§ **THE PROBLEM**: Keep every word of the entries and print them exactly; the pictures stay out.

§ **Dataset records**:
***

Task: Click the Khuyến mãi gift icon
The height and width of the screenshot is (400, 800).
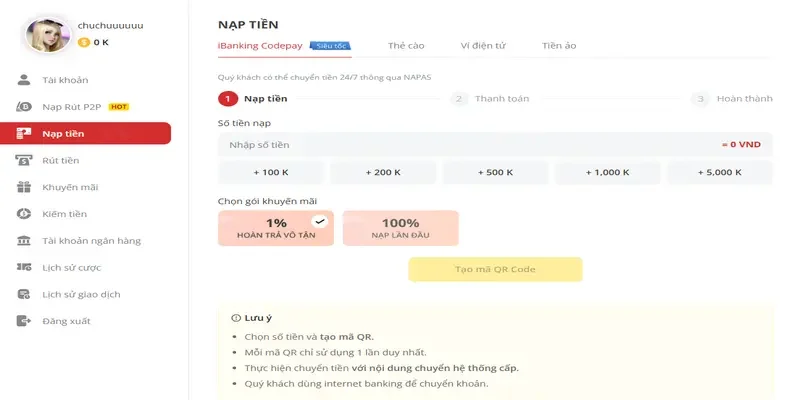Action: pos(24,187)
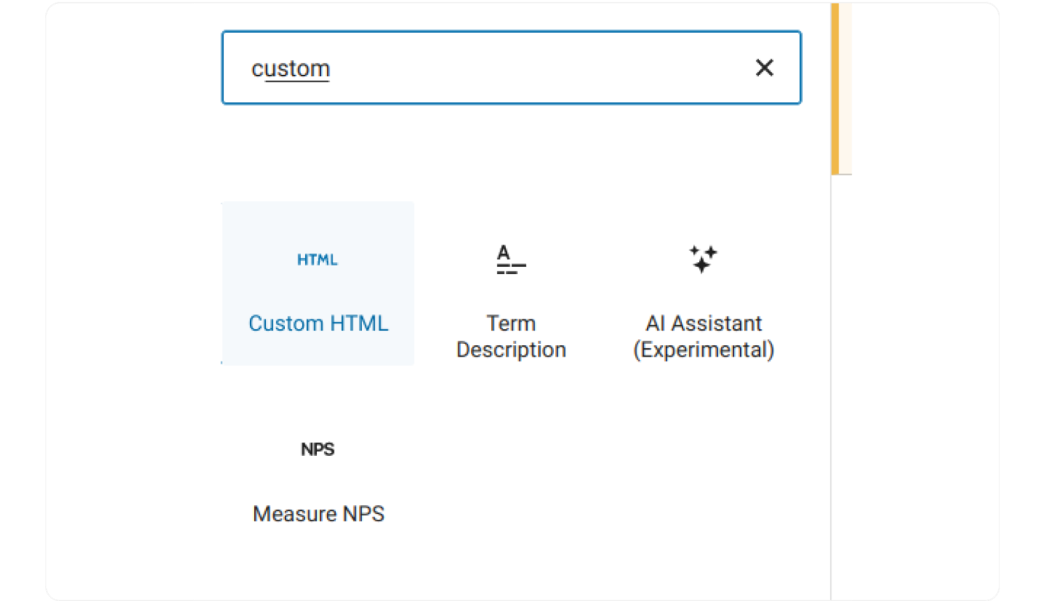
Task: Place cursor on the underlined word custom
Action: tap(290, 69)
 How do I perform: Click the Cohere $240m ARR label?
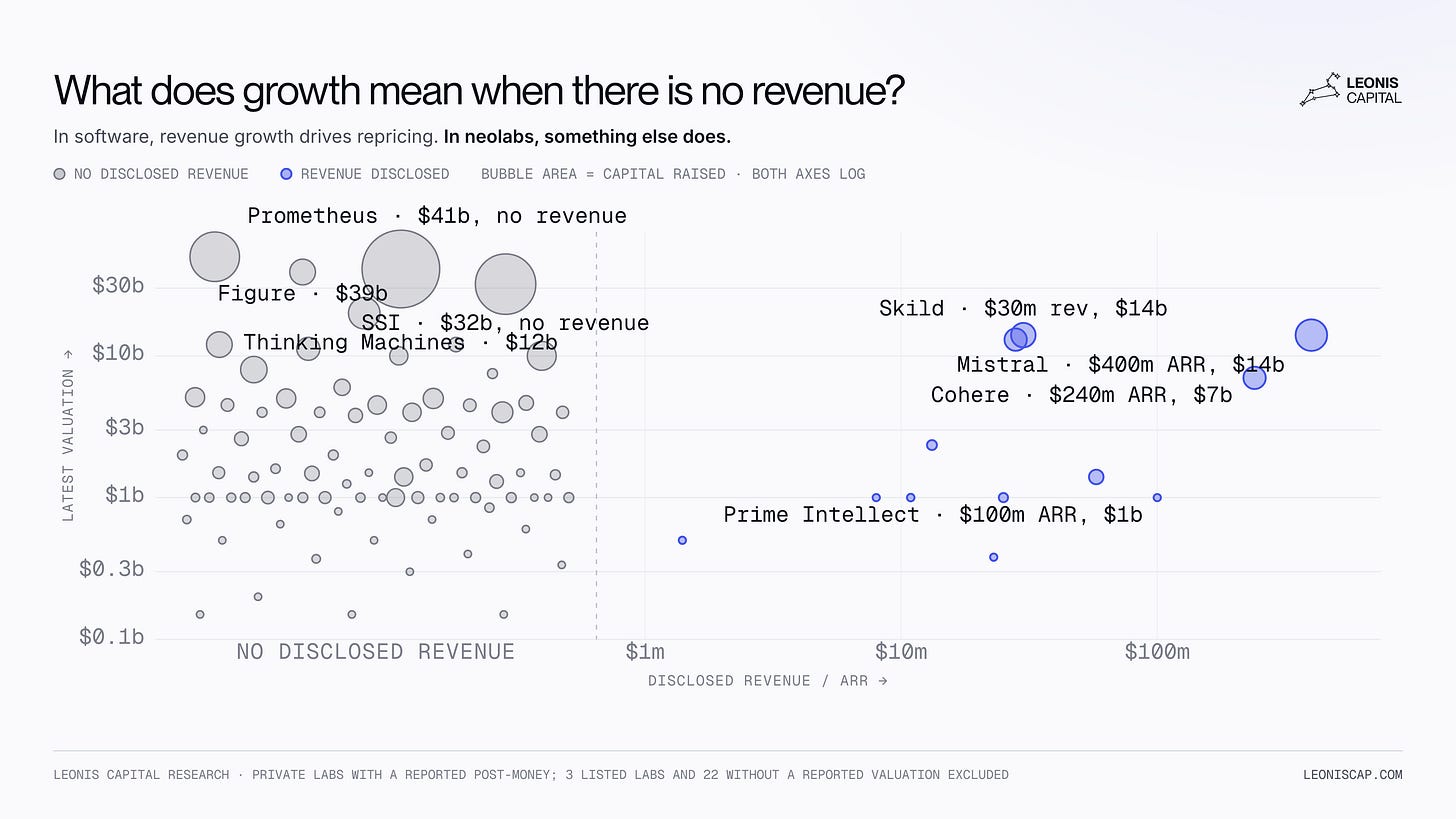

***

§ **SOLUTION FOR THIS EXERCISE**:
Task: Click the Khuyến mãi gift icon
The height and width of the screenshot is (400, 800).
Action: pos(24,187)
Task: Place cursor on the underlined word custom
Action: tap(290, 69)
 How do I perform: Click the Cohere $240m ARR label?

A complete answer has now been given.